A Prefeitura de Arraial do Cabo faz mistério sobre a data e os detalhes da nova edição da 'LiterArraial', mas a Folha apurou, de forma extraoficial, que o evento será retomado este ano e que, em vez de feira, passará a ser chamado de festival literário. A proposta seria dar uma repaginada no formato, mantendo o nome LiterArraial, mas ampliando a programação e o conceito do evento, que deverá contar com mais atividades culturais e artísticas.
A notícia da reedição do evento foi recebida com expectativa e desconfiança pelos escritores da cidade. A primeira edição, realizada em 2023, recebeu críticas por não ter dado maior espaço aos autores locais.
A escritora Rosana Andreia, que também preside a Academia Cabo-friense de Letras, espera que o festival finalmente contemple os autores da cidade:
— Como escritora cabista, espero que a próxima LiterArraial prestigie os autores locais e abra um espaço para que esses possam mostrar à sociedade cabista as suas produções — afirma.
Para ela, as feiras literárias são mais que eventos culturais:
— Quem escreve a história e a memória de um povo, quem registra, são os escritores, através da escrita. São, em sua maioria, professores, pesquisadores, artistas que quando produzem cultura abraçam a própria história e a memória dos locais onde habitam.
Rosana também chama atenção para o fato de o Rio de Janeiro ser, este ano, a Capital Mundial do Livro pela Unesco:
— Acho que todo o movimento literário de feiras e eventos específicos precisa honrar e dar visibilidade significativa a esse título — defende.
Já o historiador Leandro Miranda, autor de K-36 – o zeppelin que caiu no Cabo e Histórias do Arraial e a Fábrica da Baleia, demonstra ceticismo em relação à nova edição:
— Minha expectativa não é muito boa com relação à LiterArraial, uma vez que na primeira edição não fui convidado, mesmo tendo dois importantes livros lançados sobre a história de Arraial do Cabo e um trabalho de pesquisa histórico com reconhecimento nacional e internacional — lamenta.
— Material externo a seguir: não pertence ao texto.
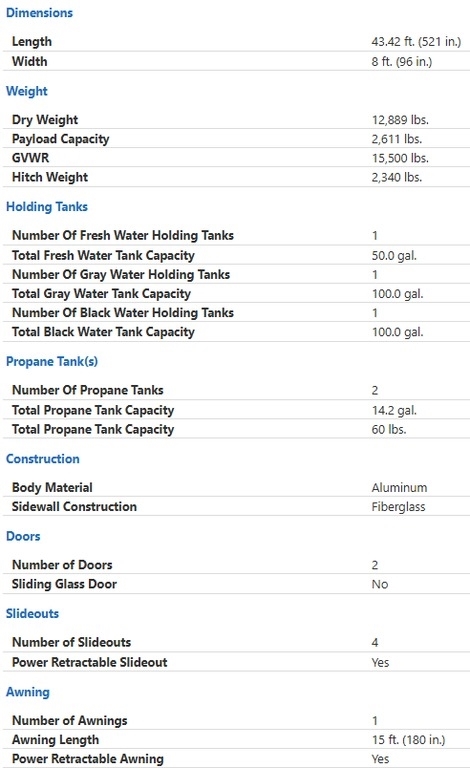470x768 pixels.
Task: Click the Dry Weight row label
Action: [x=45, y=120]
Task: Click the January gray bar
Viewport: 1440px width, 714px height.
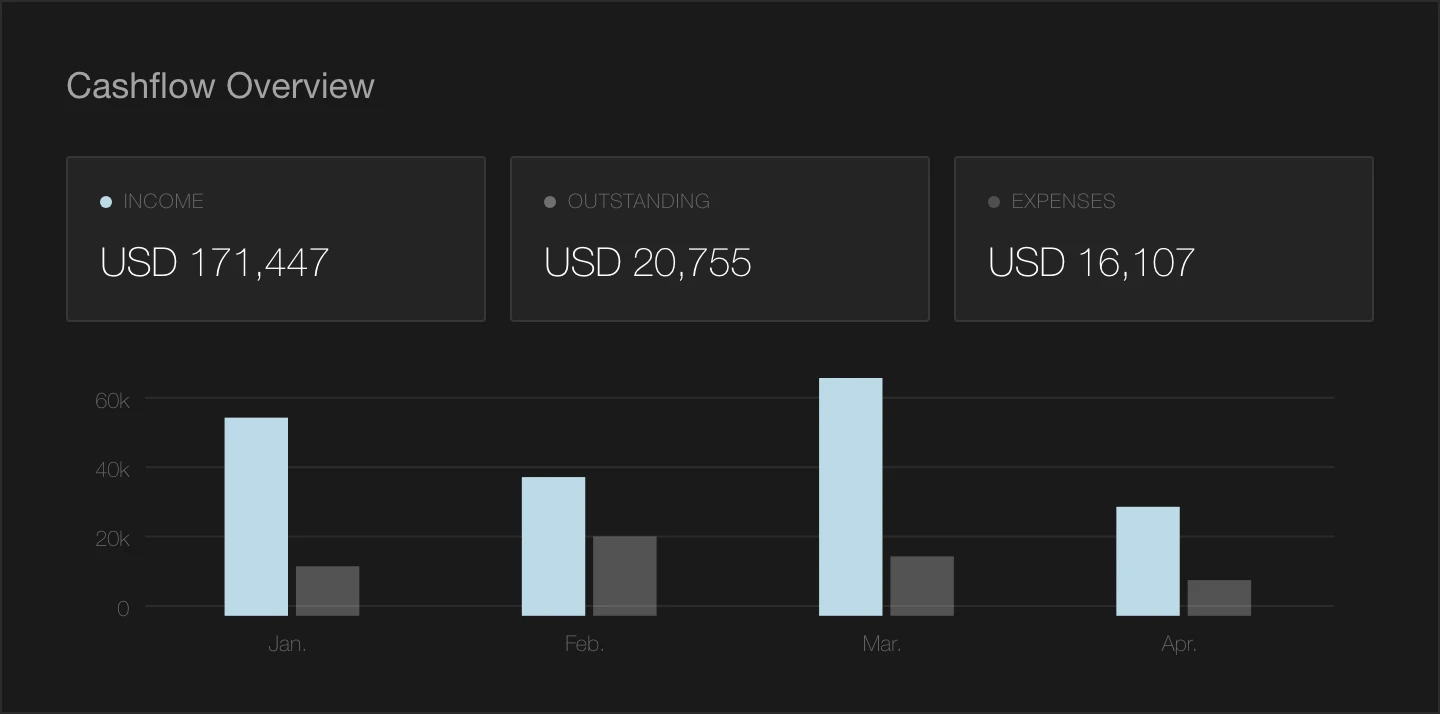Action: 327,591
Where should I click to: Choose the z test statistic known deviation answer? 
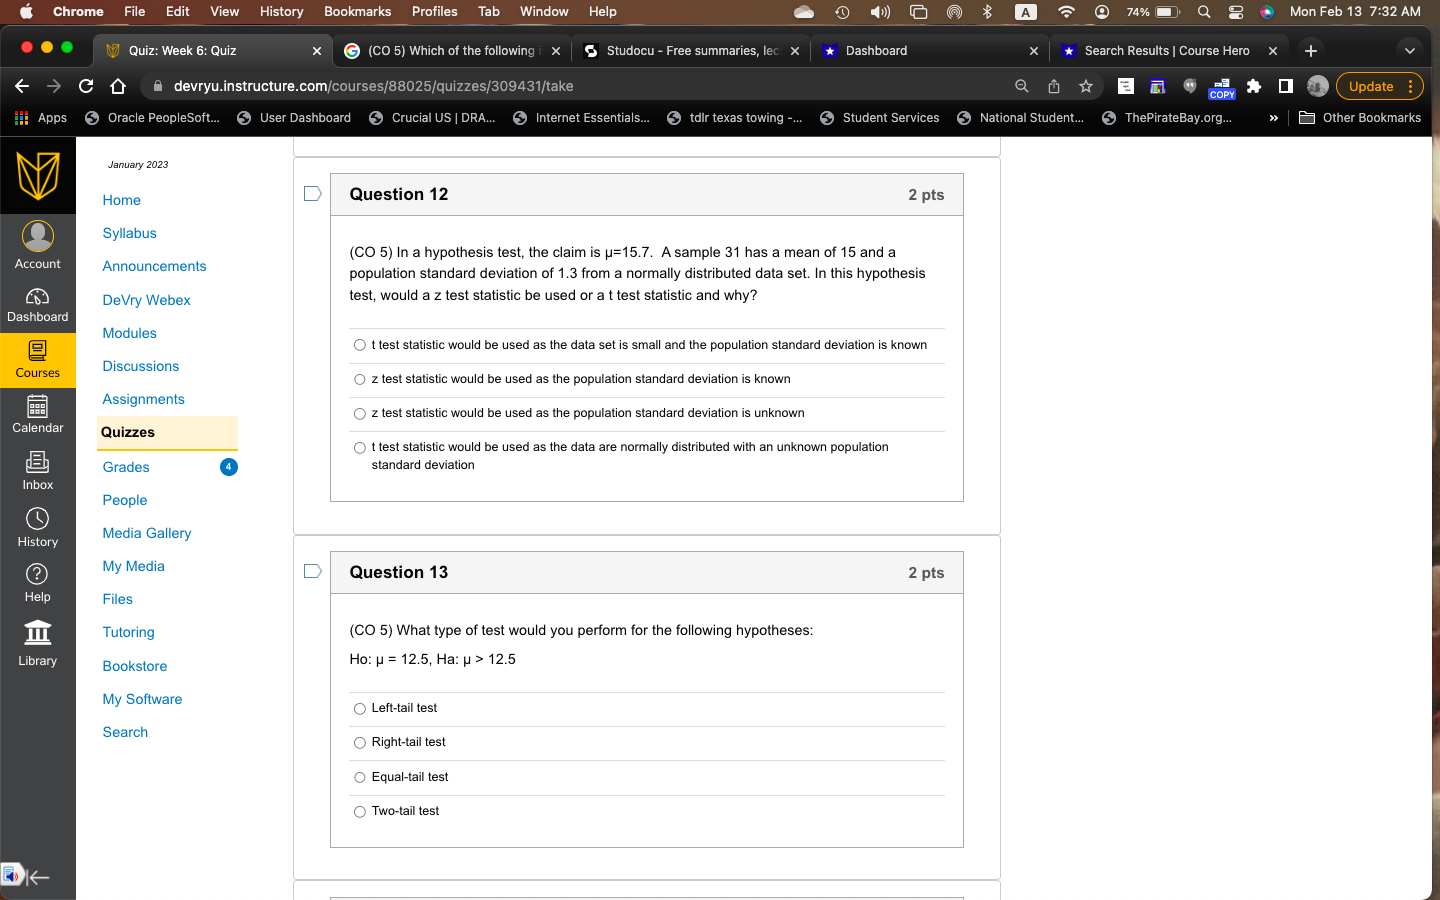359,379
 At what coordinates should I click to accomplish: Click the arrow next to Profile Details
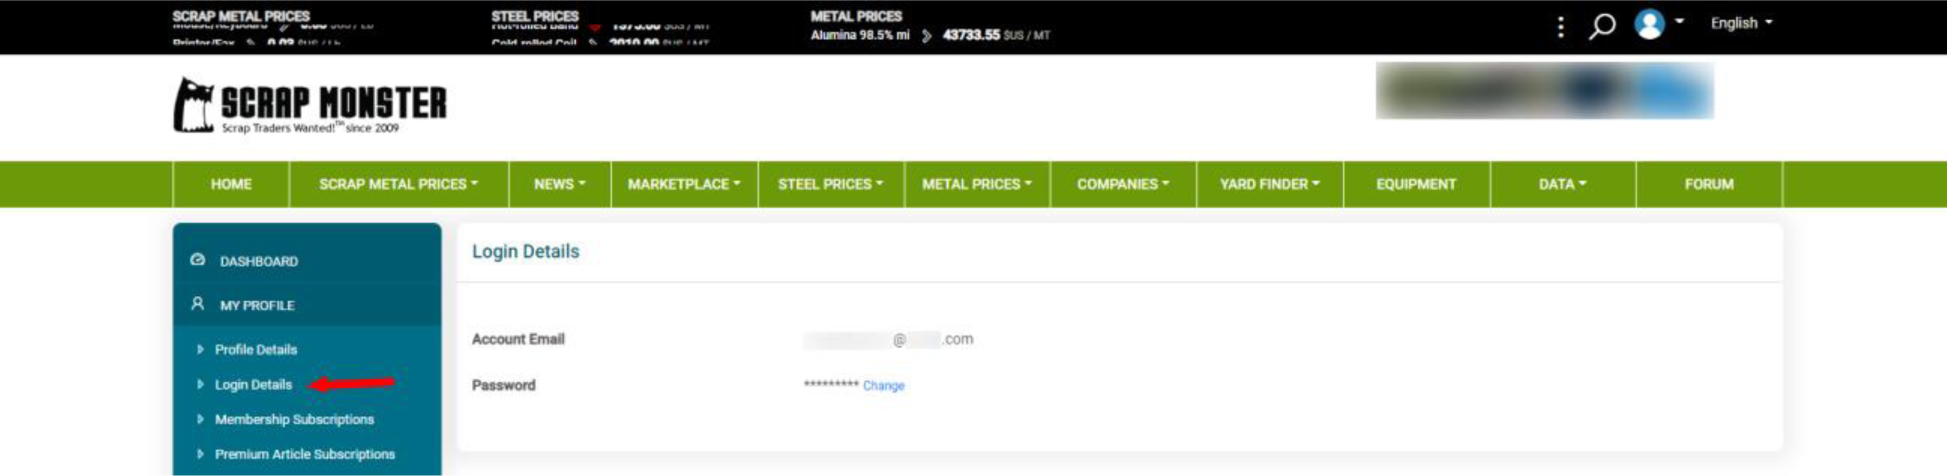[200, 349]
Ele reforça a importância da presença local:
— A participação de escritores locais é muito importante para mostrar nossa obra para aqueles que ainda não a conhecem. Outro ponto importante é a troca de experiências entre os escritores locais que forem participar. Já o público, em sua grande maioria jovens leitores da rede pública de ensino, terá a possibilidade de ver que autores locais um dia foram alunos assim como eles.
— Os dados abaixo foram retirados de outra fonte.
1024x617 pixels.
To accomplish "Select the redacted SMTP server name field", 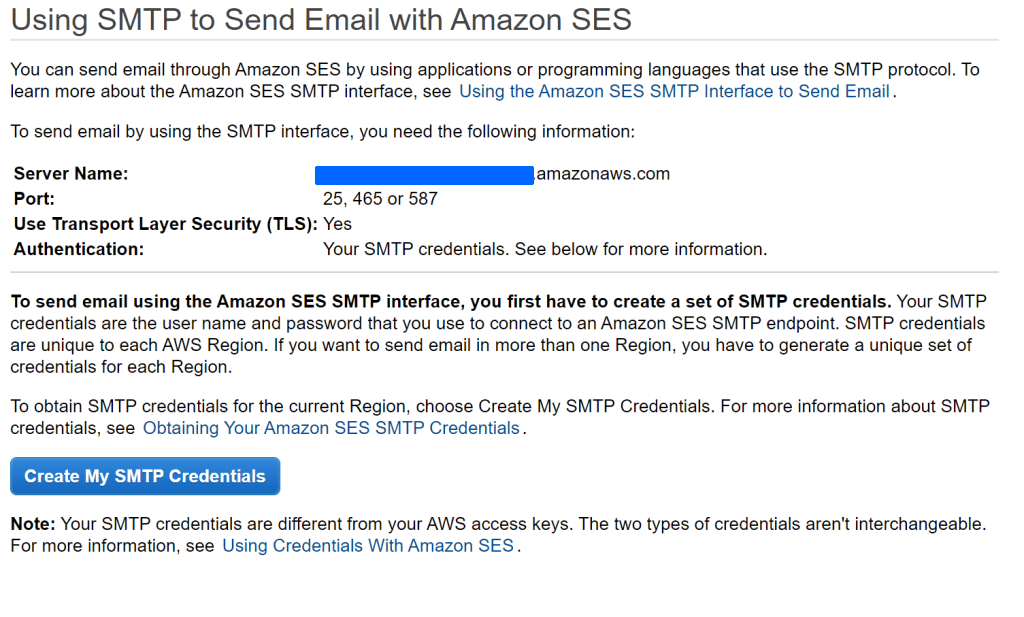I will tap(423, 175).
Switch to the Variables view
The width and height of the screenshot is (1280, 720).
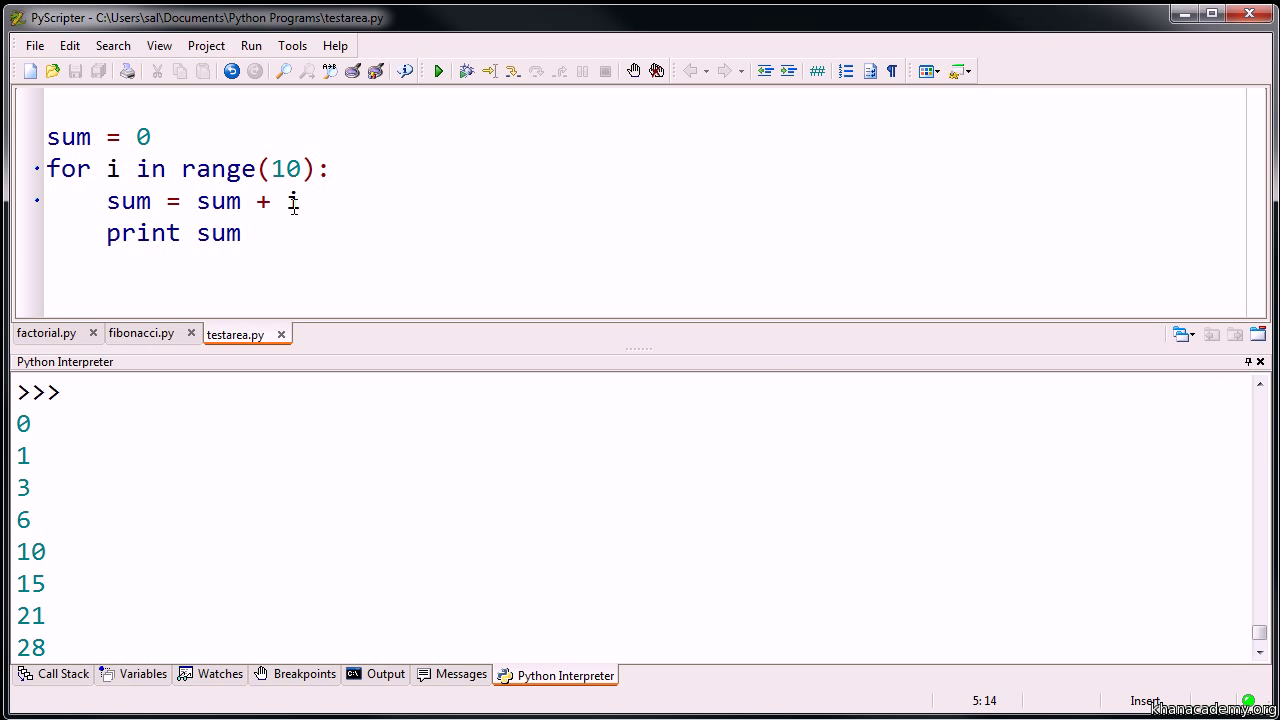click(x=143, y=673)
O professor Luiz Fernando de Melo Bretas, autor de Do Mar à Mesa – a pesca e a culinária típica da região do Cabo Frio, compartilha da crítica:
— Eu não espero nada. Só gostaria que, ao contrário da primeira, dessem mais importância aos escritores e editoras locais. Acho isso fundamental para incentivar os alunos das escolas municipais mostrando que pesquisar e escrever sobre o local é importante e tem valor — pontua.
Ele completa:
— Acredito que eventos como esse servem de incentivo para os alunos e demais moradores. Nossa região é repleta de belezas, história e cultura. É preciso valorizar o local antes do global. Precisamos nos conhecer e registrar nossa história antes que ela se perca com o passar do tempo. Penso que uma feira literária sirva não apenas para incentivar a leitura, mas também para incentivar o surgimento de novos escritores. Nesse sentido, nada melhor que valorizar a produção local e incentivar que outras pessoas sigam esse mesmo caminho a partir de exemplos de pessoas da própria comunidade.
Já o professor e escritor Igor Ravasco demonstra entusiasmo, sem perder de vista o papel dos autores da cidade:
— As minhas expectativas para a reedição da LiterArraial são grandes. A primeira, em 2023, foi um sucesso, e foi uma pena a segunda edição não ter acontecido. Um evento que reúne literatura, música, bons debates, mostra um Arraial do Cabo que, como diz o Titãs, “não quer só comida, a gente quer comida, diversão e arte” — observa.
Ele também destaca a importância simbólica da feira neste ano, em que a Academia Cabista de Letras, Artes e Ciências completa 20 anos:
— A participação do escritor local é importante para desmistificar que escrever é para alguns poucos iniciados. A escrita é um exercício ao qual todos também somos convidados, assim como a leitura. (…) A LiterArraial este ano é a possibilidade de se comemorar os 20 anos da ACLAC, mostrando ao grande público a arte de tantos cabistas — conclui.
Enquanto aguardam os detalhes da programação, escritores e leitores seguem na expectativa de que o evento possa, enfim, valorizar a literatura local, fomentar novos leitores e promover a memória da cidade através da escrita.